Я не могла поверить собственным глазам.
— Совсем как настоящие, — прошептала я.
— Сделаны на той же фабрике, — подтвердил мою догадку Вадим. — Открывай скорее. Конечно, к ним прилагаются шорты и носки.
Я наконец развернула пакет, очень осторожно, чтобы ничего не испортить.
Майка, белые шорты и, как положено, пара зелёных гетр — всё было просто идеально. От изумления я не могла проговорить ни слова.
— А для меня… — начал Вадим, поднимаясь со стула.
Я изумлённо смотрела, как он разворачивает жёлтую фуфайку вратаря Ивана Чурковича.
— И перчатки тоже есть. Говорят, у тебя мощный удар, а я дорожу своими пальцами! — добавил он хитро, доставая из-под стола кожаный мяч.
Окто стал скакать на месте, как блоха, и орать:
— Ура! Будем играть! Ура! Будем играть!!
— Конечно, — воскликнул Вадим, натягивая поверх рубашки фуфайку Чурковича.
Роз-Эме помогла Ориону тоже облачиться в новую форму, и мы впятером вышли из дома, величественные, как олимпийцы, под восторженные крики воображаемых болельщиков, которые заняли места на трибунах моей фантазии.
Стоял ноябрь, день клонился к вечеру, и под плотной завесой облаков было уже довольно сумрачно, но холода ещё не настали.

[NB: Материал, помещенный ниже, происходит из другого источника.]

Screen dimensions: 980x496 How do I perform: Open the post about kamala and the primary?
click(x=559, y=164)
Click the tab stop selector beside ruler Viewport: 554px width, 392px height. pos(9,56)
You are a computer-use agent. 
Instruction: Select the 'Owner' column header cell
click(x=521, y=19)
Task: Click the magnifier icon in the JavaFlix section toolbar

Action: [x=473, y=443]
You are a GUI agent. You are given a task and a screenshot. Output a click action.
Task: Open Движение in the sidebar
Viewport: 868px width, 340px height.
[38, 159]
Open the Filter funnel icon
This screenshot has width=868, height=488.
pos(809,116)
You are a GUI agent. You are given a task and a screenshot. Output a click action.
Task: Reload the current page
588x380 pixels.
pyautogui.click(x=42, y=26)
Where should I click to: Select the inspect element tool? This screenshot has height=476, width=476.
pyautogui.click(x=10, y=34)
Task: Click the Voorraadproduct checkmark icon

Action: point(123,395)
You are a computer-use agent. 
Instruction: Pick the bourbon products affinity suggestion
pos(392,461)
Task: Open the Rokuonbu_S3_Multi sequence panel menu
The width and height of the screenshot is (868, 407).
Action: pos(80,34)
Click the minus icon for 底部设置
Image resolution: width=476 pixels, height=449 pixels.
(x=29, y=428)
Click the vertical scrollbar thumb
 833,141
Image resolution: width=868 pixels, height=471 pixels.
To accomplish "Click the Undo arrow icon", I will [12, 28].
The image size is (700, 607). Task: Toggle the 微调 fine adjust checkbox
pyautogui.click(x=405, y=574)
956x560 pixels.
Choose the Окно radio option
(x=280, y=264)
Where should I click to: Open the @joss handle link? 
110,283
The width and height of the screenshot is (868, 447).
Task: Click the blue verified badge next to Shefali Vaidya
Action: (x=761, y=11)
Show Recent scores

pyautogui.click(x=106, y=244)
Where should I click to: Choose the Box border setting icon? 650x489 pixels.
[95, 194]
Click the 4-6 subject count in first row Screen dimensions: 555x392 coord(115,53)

Пилюля, рыжий кокер-спаниель, вертелся у наших ног и радостно лаял. Когда мы вышли на аллею, Вадим заметил вдали рабочих, которые убирали строительное оборудование.
— Как думаешь, они не откажутся с нами сыграть?
Так состоялся первый футбольный матч на нашем собственном футбольном поле: играли вшестером плюс сторож, не считая спаниеля, который не желал уходить из игровой зоны. Зная, что Орион предпочёл бы смотреть, как плывут по небу облака, а Окто, несмотря на регулярные тренировки, к которым я его принуждала, был не силён в футболе, я поняла, что мне придётся одной сражаться против команды рабочих.
— Давай, Консо! — кричала наша единственная болельщица. — Вперёд, девочка моя! Покажи им! Не сдавайся! Долой фаллократов![5]
Единственный вид спорта, которым Роз-Эме когда-либо занималась, имел прямое отношение к интимной обстановке её спальни. Но свою роль матери она тоже исполняла со страстью и, как большинство женщин того времени, исповедовала агрессивный феминизм.